Mendukung kebebasan berarti menolak penggunaan kekuatan untuk membatasi pertukaran sukarela yang damai. Namun, itu tidak harus berarti bahwa sistem pertukaran sukarela yang damai harus disebut sebagai “kapitalisme.”
Sebagian orang mungkin berpendapat bahwa inilah makna “kapitalisme” yang sesungguhnya. Saya tidak bisa membuktikan mereka salah, karena istilah ini bisa memiliki arti berbeda bagi setiap individu. Meski begitu, saya percaya bahwa jika para pendukung kebebasan ingin menyampaikan bahwa mereka mendukung pertukaran bebas dengan menyebut diri mereka sebagai “kapitalis,” mungkin lebih baik jika mereka memilih istilah lain.
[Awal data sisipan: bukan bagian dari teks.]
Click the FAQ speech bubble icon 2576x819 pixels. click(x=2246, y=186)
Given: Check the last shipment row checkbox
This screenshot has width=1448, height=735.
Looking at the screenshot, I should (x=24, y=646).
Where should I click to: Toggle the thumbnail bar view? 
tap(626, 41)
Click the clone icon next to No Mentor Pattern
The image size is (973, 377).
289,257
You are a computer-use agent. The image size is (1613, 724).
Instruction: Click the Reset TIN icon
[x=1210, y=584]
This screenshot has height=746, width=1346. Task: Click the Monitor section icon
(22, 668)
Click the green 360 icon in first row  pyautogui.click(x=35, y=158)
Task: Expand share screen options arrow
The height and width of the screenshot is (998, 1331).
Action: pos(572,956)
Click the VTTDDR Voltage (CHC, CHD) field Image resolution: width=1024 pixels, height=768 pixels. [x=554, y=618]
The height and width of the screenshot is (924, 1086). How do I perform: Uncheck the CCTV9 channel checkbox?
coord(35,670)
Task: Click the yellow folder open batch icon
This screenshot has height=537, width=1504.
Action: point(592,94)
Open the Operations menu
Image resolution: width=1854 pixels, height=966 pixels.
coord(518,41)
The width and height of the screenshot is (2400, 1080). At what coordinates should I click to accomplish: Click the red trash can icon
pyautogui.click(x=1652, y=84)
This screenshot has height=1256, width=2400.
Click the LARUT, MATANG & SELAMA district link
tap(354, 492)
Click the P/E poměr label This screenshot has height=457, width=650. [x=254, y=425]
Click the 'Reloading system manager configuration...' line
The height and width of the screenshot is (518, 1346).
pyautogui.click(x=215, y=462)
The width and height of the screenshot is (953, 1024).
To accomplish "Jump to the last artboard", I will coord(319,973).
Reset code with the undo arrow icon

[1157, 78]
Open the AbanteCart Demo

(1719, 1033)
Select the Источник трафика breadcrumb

Istilah “kapitalisme” membawa banyak beban makna, sebagian besar bersifat negatif. Tidak jelas kapan kata “capitalism” dalam bahasa Inggris pertama kali digunakan. Menurut Oxford English Dictionary, William Makepeace Thackeray menggunakannya (dalam konotasi netral) pada tahun 1854–55 dalam novelnya The Newcomes. Namun, istilah ini sudah digunakan secara kritis jauh sebelum itu. Misalnya, penulis pasar bebas radikal Thomas Hodgskin telah menggunakan istilah ini dengan konotasi negatif sejak tahun 1825. Dalam bukunya yang diterbitkan pada tahun 1827, Popular Political Economy, ia bahkan berbicara dengan nada yang cukup modern tentang “kapitalis yang serakah”!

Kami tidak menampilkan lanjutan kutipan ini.